- [EXTRACT]:

While Malaysians welcomed cheaper Internet and the prospect of smaller electricity bills, some of the cost may be borne by state funds Permodalan Nasional Bhd. and Employees Provident Fund, which are among the biggest shareholders in the companies.

Golden Shares

Public pension fund EPF, which owns a 16% stake each in Telekom and Tenaga, said its investment income fell 7.6% to 13.5 billion ringgit ($3.3 billion) in the third quarter from a year ago due to the decline in Malaysia’s stock market.

Permodalan, or PNB, announced its lowest income distribution since 1990 to unit holders of Amanah Saham Bumiputera, which owns 12% of Telekom and 9% of Tenaga. PNB was formed by the government in 1978 to help boost the wealth of ethnic Malays and indigenous people, who can buy its trusts.

Telekom shares dropped 1.8% as of the midday break in Kuala Lumpur trading, while Tenaga slid 1.1 percent.

“The government should be more cognizant of the impact of policy changes on publicly traded companies and service providers,” said Alexander Chia, head of regional equity research at RHB Bank Bhd. That includes consulting stakeholders and giving the market enough time to prepare for the changes “to avoid shocking the system,” he added.

Representatives for the finance ministry, EPF and Telekom declined to comment, while a representative for Tenaga didn’t immediately respond to requests for comment.

Khazanah Nasional Bhd. called for the government to move away from the practice of using golden shares to have clout over state-owned companies, and to wield its influence through legislation and regulators instead, Managing Director Shahril Ridza Ridzuan said at the same conference where Mahathir spoke on Tuesday in Kuala Lumpur. A golden share allows the government to outvote all other shareholders on certain matters, such as in appointing chief executive officers.

- [COLLECTED DATA]:
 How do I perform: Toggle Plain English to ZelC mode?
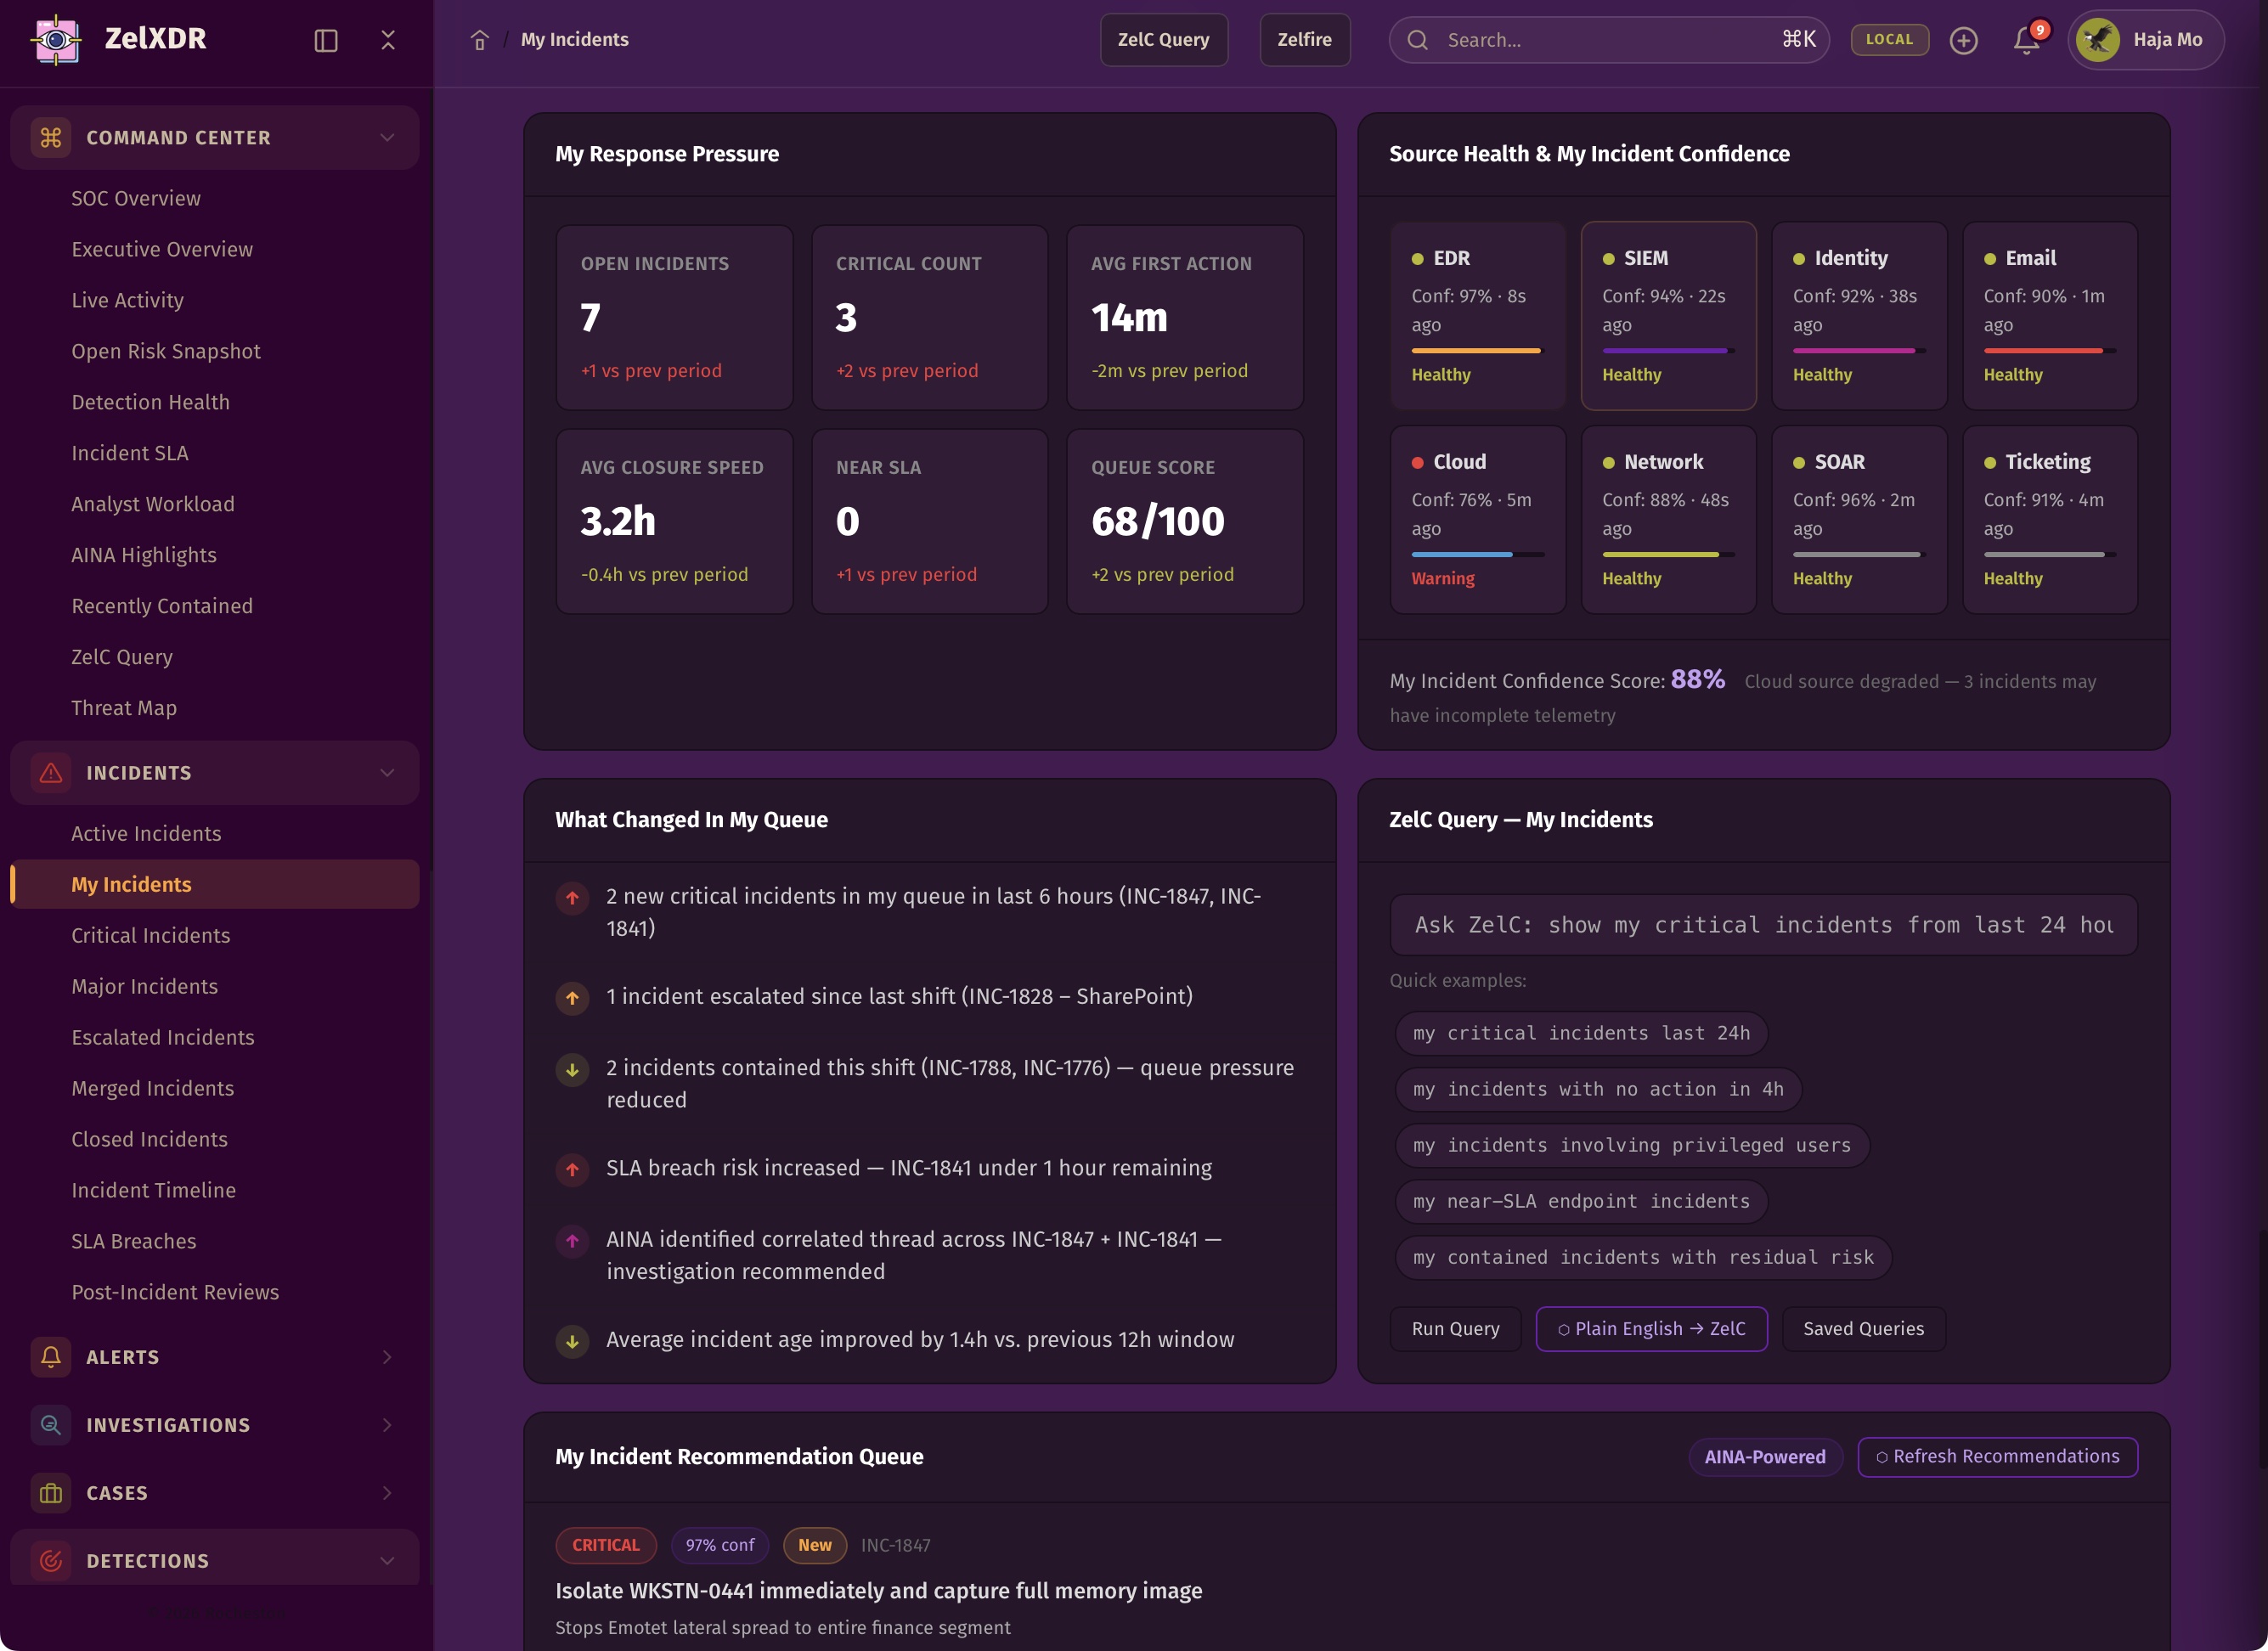1651,1329
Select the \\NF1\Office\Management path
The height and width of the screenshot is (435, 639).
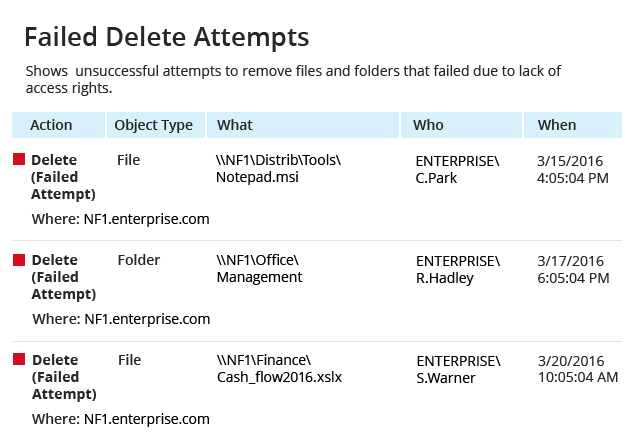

- [TASK SET]:
**1.** List every person the passage on Telekom and Tenaga names.
**2.** Repeat everything in the passage on Telekom and Tenaga from "While Malaysians welcomed" down to "Malaysia’s stock market.".

- [SOLUTION SET]:
**1.**
Alexander Chia
Shahril Ridza Ridzuan
Mahathir

**2.**
While Malaysians welcomed cheaper Internet and the prospect of smaller electricity bills, some of the cost may be borne by state funds Permodalan Nasional Bhd. and Employees Provident Fund, which are among the biggest shareholders in the companies.

Golden Shares

Public pension fund EPF, which owns a 16% stake each in Telekom and Tenaga, said its investment income fell 7.6% to 13.5 billion ringgit ($3.3 billion) in the third quarter from a year ago due to the decline in Malaysia’s stock market.